Home
| Databases
| WorldLII
| Search
| Feedback
Papua New Guinea Law Reports |
[1995] PNGLR 401 - Kerekal Farming and Trading Pty Ltd trading as Uke Transport Pty Ltd v Queensland Insurance (PNG) Ltd
[1995] PNGLR 401
N1251
PAPUA NEW GUINEA
[NATIONAL COURT OF JUSTICE]
KEREKAL FARMING AND TRADING PTY LTD TRADING AS UKE TRANSPORT PTY LTD
V
QUEENSLAND INSURANCE (PNG) LIMITED
Mount Hagen
Woods J
25 May 1994
22 July 1994
CONTRACT - Insurance - Proposal form - Non disclosure - Whether material. - Proposal form a lay document.
DAMAGES - Loss of profits - Need for financial statements.
Facts
Plaintiff sued the insurer of its vehicle for the repair costs of the vehicle sustained in an accident on the highway. The defendant repudiated liability on grounds of non disclosure/wrong information in answer to questions in the proposal form.
Held
The proposal document is not a legal document and the standard of care in filling it is that expected of a man in the street.
Counsel
P. Dowa, for the plaintiff.
A. Kandakasi, for the defendant.
22 July 1994
WOODS J: The plaintiff is claiming for the damages caused to a motor vehicle owned by him and insured with the defendant. The motor vehicle, a Hino Truck Prime Mover Registration No AGJ 523, was damaged as a result of an accident near Henganofi along the Okuk Highway on the 18 January 1993. The plaintiff claims that the vehicle was insured against any loss and damage by Policy No 221K8769 0026384/000 with the defendant cmpany. The plaintiff duly notified the defendant of the loss and damage but they have repudiated their liability and refused to meet the repair costs or any sum for the damage.
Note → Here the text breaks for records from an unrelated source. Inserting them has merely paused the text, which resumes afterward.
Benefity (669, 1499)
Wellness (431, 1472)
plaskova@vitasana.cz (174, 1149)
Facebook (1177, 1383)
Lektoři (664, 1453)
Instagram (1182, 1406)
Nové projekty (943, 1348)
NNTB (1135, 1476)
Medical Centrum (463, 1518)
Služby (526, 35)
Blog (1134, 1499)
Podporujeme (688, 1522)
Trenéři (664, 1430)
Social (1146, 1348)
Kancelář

The defendant in its defence states that the plaintiff failed to make truthful statements and answers in the proposal signed by the plaintiff on 3 November 1992 and therefore this invalidates the policy of insurance.
The defendant further denies liability by alleging that in contravention of the policy the vehicle was in an unsound condition mechanically a fact which the driver or owner knew or ought to have known.
There are two alleged non-disclosures on the policy proposal form. The first is alleged to be in answer to paragraph 8 “what motor vehicles accidents have you had and what claims have you made on a motor vehicle insurer”? The defendant states that the plaintiff failed to answer that the plaintiff had made a claim against a motor vehicle insurer, namely the Southern Pacific Insurance Company (PNG) Limited and untruthfully answered that a claim had been made against an insurer for K20,000 when in fact it had been made for K29,051.40.
The alleged accident on 8 August 1991 refers to an incident where another Hino Truck owned by the plaintiff which was loaded with a front end loader struck the canopy of the Shell Service Station at Mendi, causing damages estimated at K13,750. The Manager of the plaintiff company does not deny that incident involving a company truck on 8 August but states that there was no claim lodged for damages and anyway it did not involve any negligence on the part of the driver and no damage was done to the truck. Apparently the service station did not press any claim against anybody as they pulled the canopy down and rebuilt it to a different and larger design. There is no evidence of any claim being lodged by the plaintiff or settled against the plaintiff or its truck for that incident.
So has there been material non-disclosure in respect of this incident? We are considering here a document called a “proposal for motor vehicle insurance.” This document is clearly not in the nature of a legally drafted and stamped and registered agreement or contract, it is no more than a series of questions and answers that a man on the street is expected to answer without any legal advice which the Company will peruse and assess and then on such perusal will consider whether a policy will issue. A look at the way the document is set out suggests that it only expects a minimum of detail from the proposer as the space provided alongside question 8 is only sufficient for about 8 or 10 words. A man in the street is quite entitled to assume that an incident of the nature of the Mendi Service Station incident was not a motor vehicle accident, it not being an accident occurring on the Highway involving some manner of driving nor a collision with another vehicle and further, as no claim was lodged, a person in the street is entitled to assume it was of no relevance. Contra to that a man with legal training and qualifications may see that there could be more in that question as an insurance company may wish to know about any type of incident which a proposer has been involved with, but lawyers are trained to look beyond the simple questions and analyse the full implications of the prior history of a proposer for insurance. But a non-legal person cannot be expected to be so astute or shall I say suspicious of innocent questions. They are entitled to take questions at face value. And proposal forms are presented to be filled in by people with an education ranging from nil.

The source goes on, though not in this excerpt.